== Information shown

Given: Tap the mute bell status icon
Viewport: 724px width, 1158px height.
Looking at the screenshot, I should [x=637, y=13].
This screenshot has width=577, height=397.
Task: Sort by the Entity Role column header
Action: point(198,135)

====

Each entry above needs to be duplicated verbatim.

Given: Tap the mute bell status icon
Viewport: 724px width, 1158px height.
Looking at the screenshot, I should [x=637, y=13].
This screenshot has width=577, height=397.
Task: Sort by the Entity Role column header
Action: point(198,135)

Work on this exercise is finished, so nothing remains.